─── Given entries ───
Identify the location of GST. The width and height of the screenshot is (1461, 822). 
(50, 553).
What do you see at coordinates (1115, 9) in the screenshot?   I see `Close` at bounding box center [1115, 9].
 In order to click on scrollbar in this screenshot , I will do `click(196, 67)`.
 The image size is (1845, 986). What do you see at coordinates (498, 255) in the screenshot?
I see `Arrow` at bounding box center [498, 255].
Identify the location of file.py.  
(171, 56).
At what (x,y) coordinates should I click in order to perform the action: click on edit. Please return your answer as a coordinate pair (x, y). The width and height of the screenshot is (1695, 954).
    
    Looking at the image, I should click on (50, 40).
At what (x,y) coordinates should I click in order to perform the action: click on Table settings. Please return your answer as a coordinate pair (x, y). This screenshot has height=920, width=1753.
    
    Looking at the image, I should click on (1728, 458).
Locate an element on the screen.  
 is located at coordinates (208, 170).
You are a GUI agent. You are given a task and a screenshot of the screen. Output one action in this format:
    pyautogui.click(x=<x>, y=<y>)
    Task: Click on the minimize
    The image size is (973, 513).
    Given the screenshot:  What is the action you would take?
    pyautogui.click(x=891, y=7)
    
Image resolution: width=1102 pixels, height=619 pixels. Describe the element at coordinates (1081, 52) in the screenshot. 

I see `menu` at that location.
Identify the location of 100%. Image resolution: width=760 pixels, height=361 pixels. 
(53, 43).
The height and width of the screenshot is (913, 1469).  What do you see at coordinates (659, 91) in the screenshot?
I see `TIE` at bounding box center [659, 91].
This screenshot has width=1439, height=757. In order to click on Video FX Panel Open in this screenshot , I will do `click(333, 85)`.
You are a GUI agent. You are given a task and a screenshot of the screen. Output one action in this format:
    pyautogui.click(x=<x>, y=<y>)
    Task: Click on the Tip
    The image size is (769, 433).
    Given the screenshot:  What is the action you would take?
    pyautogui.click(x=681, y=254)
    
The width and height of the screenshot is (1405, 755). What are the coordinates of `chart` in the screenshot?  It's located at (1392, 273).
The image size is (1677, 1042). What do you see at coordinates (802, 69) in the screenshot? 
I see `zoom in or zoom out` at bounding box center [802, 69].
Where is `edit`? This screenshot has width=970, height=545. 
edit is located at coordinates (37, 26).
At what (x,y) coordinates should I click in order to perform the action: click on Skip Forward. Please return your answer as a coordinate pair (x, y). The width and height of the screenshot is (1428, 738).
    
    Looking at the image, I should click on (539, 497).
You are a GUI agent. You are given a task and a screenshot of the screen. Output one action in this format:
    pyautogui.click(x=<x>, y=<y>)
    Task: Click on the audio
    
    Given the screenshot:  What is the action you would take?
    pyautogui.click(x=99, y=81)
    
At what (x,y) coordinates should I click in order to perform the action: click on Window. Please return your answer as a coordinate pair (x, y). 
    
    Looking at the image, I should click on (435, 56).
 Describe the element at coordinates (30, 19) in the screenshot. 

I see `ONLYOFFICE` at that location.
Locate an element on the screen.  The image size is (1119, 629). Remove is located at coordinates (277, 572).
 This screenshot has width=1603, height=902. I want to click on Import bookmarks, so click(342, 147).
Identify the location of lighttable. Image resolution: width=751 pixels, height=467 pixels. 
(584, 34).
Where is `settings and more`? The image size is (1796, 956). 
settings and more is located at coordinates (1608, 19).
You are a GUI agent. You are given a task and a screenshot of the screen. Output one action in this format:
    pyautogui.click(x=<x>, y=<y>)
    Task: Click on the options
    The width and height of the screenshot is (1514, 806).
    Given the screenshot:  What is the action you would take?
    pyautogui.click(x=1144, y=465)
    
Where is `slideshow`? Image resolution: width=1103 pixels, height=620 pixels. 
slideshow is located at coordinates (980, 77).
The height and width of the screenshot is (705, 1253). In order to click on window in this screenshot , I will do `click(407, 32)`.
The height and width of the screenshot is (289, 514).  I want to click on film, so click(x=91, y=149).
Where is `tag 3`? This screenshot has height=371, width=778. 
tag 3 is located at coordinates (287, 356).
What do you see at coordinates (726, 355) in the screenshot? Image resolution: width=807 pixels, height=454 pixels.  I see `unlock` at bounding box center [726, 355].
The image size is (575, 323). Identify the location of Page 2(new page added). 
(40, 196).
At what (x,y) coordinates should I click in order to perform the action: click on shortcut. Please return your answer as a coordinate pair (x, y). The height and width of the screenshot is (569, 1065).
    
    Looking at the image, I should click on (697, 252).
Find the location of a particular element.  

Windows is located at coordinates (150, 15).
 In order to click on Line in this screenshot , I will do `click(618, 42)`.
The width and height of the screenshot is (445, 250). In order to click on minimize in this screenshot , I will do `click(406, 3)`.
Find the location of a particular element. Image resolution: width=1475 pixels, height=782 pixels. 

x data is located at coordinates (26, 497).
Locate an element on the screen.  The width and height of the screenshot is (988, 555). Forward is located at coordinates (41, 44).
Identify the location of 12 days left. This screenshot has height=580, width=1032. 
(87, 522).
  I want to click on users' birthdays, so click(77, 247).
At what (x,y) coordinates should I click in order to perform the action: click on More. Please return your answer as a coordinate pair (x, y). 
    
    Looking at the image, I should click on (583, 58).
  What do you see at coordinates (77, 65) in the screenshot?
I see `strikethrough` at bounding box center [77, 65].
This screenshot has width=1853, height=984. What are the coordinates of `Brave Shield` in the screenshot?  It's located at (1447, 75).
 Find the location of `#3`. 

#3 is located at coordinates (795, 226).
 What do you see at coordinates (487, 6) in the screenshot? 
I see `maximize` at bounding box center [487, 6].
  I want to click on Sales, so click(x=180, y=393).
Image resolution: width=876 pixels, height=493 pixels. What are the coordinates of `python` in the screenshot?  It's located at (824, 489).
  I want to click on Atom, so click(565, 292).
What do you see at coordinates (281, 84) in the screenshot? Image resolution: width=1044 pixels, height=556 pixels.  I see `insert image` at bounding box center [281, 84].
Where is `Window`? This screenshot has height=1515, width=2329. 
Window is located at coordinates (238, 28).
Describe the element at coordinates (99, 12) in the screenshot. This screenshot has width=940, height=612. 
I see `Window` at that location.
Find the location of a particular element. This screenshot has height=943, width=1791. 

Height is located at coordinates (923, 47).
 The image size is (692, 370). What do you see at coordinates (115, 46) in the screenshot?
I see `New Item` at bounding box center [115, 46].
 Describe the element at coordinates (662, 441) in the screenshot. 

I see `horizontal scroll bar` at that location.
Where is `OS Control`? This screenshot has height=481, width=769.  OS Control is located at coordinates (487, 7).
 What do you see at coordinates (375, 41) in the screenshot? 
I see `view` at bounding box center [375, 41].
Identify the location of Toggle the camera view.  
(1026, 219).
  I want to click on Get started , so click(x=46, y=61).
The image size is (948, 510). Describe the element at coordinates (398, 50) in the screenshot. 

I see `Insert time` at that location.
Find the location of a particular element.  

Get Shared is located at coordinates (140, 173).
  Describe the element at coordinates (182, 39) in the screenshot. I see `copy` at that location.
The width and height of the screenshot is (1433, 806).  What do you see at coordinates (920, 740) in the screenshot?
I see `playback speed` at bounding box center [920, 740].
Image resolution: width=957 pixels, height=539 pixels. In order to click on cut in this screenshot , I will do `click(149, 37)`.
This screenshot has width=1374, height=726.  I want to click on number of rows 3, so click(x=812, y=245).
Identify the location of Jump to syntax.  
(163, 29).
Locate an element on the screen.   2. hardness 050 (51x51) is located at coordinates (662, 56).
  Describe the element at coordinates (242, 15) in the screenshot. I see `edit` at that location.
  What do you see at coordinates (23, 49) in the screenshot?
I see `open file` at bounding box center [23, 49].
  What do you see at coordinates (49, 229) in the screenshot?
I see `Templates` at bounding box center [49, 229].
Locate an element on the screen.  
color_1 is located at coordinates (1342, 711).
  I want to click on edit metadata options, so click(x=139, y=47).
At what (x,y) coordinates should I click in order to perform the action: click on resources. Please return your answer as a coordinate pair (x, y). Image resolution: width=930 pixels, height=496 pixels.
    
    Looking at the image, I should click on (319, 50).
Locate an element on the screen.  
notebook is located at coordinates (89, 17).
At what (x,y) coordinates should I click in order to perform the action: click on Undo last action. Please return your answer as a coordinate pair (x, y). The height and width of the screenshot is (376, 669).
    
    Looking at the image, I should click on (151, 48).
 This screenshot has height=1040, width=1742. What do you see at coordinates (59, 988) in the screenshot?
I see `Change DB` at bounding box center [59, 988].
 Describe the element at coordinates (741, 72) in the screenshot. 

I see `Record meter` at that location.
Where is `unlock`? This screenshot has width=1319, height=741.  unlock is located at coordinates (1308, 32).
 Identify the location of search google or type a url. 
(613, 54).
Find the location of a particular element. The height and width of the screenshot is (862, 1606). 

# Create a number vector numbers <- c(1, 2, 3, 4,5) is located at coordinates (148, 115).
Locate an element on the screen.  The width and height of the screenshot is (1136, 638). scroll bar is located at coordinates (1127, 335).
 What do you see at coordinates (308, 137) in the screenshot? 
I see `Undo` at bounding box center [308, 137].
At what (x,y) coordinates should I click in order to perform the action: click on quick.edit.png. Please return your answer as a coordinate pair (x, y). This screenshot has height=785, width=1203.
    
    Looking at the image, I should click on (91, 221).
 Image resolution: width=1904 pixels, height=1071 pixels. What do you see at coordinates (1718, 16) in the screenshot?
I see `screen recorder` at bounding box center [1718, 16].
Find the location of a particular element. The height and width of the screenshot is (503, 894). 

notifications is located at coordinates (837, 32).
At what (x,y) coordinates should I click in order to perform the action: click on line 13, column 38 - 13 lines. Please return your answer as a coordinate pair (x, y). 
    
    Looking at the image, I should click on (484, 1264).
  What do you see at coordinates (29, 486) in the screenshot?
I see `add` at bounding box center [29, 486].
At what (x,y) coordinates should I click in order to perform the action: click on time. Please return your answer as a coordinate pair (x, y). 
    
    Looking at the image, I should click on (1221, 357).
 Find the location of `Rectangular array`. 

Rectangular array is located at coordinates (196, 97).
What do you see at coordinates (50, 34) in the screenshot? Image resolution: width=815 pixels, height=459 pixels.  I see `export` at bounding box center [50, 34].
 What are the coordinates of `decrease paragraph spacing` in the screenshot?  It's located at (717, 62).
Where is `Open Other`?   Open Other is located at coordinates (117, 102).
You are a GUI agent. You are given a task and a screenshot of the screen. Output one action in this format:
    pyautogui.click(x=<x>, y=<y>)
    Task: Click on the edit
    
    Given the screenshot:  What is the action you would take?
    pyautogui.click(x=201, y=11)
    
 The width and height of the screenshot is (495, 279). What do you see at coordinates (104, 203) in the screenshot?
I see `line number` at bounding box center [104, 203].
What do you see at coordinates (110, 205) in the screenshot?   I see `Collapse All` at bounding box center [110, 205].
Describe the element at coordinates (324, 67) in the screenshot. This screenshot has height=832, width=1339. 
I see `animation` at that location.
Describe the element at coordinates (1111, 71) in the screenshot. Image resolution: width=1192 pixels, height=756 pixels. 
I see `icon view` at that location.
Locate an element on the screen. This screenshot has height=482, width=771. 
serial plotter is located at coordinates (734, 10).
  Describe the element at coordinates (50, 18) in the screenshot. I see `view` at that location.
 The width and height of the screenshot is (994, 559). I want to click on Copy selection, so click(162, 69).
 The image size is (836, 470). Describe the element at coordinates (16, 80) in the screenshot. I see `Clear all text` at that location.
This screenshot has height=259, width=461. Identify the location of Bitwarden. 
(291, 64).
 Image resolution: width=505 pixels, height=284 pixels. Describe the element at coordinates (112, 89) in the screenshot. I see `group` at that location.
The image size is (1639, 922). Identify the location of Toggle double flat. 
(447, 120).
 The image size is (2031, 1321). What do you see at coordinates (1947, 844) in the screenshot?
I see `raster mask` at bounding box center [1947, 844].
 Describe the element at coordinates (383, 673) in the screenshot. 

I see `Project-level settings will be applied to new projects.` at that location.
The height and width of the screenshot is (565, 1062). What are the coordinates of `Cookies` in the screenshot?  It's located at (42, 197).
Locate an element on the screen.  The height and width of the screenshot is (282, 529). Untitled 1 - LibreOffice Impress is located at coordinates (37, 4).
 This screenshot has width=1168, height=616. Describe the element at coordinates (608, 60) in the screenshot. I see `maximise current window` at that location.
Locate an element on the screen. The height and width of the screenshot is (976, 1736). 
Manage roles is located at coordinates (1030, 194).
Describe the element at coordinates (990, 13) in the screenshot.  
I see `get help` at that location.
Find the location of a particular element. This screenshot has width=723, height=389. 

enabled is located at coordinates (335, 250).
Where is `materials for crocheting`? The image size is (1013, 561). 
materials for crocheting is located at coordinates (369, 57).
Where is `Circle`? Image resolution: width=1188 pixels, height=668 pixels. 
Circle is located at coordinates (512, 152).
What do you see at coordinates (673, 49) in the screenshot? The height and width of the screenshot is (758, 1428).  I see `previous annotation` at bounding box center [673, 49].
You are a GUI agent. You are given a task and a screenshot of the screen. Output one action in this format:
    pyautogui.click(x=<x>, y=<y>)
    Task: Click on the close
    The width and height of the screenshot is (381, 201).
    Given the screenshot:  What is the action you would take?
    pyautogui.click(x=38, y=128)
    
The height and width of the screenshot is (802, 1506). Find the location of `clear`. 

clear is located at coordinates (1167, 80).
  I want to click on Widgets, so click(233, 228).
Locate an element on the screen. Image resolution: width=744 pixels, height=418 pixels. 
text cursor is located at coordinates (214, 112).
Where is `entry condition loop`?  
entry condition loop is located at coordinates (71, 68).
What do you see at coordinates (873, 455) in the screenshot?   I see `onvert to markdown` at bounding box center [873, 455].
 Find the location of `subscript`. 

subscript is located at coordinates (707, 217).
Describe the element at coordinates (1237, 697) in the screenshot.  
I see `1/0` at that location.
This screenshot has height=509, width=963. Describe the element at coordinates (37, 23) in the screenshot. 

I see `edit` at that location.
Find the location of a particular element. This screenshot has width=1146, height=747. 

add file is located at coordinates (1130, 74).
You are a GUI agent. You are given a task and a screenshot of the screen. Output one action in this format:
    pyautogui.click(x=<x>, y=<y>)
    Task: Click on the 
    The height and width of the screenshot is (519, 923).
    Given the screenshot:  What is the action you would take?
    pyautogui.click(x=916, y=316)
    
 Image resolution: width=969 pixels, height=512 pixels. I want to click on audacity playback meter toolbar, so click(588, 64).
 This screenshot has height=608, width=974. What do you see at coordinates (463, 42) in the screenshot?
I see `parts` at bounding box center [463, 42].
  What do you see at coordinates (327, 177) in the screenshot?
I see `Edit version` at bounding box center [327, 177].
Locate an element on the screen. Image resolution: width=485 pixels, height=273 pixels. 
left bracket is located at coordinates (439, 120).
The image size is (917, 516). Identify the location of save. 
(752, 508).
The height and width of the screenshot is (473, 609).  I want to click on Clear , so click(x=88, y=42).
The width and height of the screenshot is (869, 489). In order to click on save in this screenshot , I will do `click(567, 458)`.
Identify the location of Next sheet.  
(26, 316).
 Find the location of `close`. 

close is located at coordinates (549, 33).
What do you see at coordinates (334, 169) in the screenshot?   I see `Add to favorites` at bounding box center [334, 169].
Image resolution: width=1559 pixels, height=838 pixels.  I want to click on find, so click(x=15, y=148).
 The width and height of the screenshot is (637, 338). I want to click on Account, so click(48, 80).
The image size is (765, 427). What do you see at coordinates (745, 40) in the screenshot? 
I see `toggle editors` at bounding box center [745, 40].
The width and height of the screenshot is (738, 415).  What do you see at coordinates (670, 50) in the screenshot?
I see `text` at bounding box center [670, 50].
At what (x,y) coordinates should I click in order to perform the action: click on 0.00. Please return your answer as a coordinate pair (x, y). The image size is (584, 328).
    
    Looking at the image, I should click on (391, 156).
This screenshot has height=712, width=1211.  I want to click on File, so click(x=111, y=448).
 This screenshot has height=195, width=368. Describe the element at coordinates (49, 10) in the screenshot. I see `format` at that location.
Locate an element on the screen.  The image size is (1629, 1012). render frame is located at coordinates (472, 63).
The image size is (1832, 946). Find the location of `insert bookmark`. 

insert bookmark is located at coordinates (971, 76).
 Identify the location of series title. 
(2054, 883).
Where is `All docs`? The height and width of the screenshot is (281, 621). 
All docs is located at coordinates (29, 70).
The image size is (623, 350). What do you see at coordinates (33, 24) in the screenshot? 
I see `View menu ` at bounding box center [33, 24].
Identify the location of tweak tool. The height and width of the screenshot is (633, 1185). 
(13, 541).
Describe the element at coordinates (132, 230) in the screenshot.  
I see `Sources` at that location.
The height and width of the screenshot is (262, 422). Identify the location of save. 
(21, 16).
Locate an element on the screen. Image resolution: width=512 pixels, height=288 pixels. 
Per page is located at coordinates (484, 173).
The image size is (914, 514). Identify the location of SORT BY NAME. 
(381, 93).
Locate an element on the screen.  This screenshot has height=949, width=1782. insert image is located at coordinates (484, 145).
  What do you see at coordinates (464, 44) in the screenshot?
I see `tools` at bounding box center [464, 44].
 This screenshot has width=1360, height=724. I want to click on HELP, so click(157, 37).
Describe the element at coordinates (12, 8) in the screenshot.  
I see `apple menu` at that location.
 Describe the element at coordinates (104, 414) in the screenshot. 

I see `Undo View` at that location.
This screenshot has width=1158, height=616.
───
Please quote the data word for word, starting at the line that contains "What do you see at coordinates (23, 49)" and ending at the line that contains "center [308, 137].", with both of those lines included.

  What do you see at coordinates (23, 49) in the screenshot?
I see `open file` at bounding box center [23, 49].
  What do you see at coordinates (49, 229) in the screenshot?
I see `Templates` at bounding box center [49, 229].
Locate an element on the screen.  
color_1 is located at coordinates (1342, 711).
  I want to click on edit metadata options, so click(x=139, y=47).
At what (x,y) coordinates should I click in order to perform the action: click on resources. Please return your answer as a coordinate pair (x, y). Image resolution: width=930 pixels, height=496 pixels.
    
    Looking at the image, I should click on (319, 50).
Locate an element on the screen.  
notebook is located at coordinates (89, 17).
At what (x,y) coordinates should I click in order to perform the action: click on Undo last action. Please return your answer as a coordinate pair (x, y). The height and width of the screenshot is (376, 669).
    
    Looking at the image, I should click on (151, 48).
 This screenshot has height=1040, width=1742. What do you see at coordinates (59, 988) in the screenshot?
I see `Change DB` at bounding box center [59, 988].
 Describe the element at coordinates (741, 72) in the screenshot. 

I see `Record meter` at that location.
Where is `unlock`? This screenshot has width=1319, height=741.  unlock is located at coordinates (1308, 32).
 Identify the location of search google or type a url. 
(613, 54).
Find the location of a particular element. The height and width of the screenshot is (862, 1606). 

# Create a number vector numbers <- c(1, 2, 3, 4,5) is located at coordinates (148, 115).
Locate an element on the screen.  The width and height of the screenshot is (1136, 638). scroll bar is located at coordinates (1127, 335).
 What do you see at coordinates (308, 137) in the screenshot? 
I see `Undo` at bounding box center [308, 137].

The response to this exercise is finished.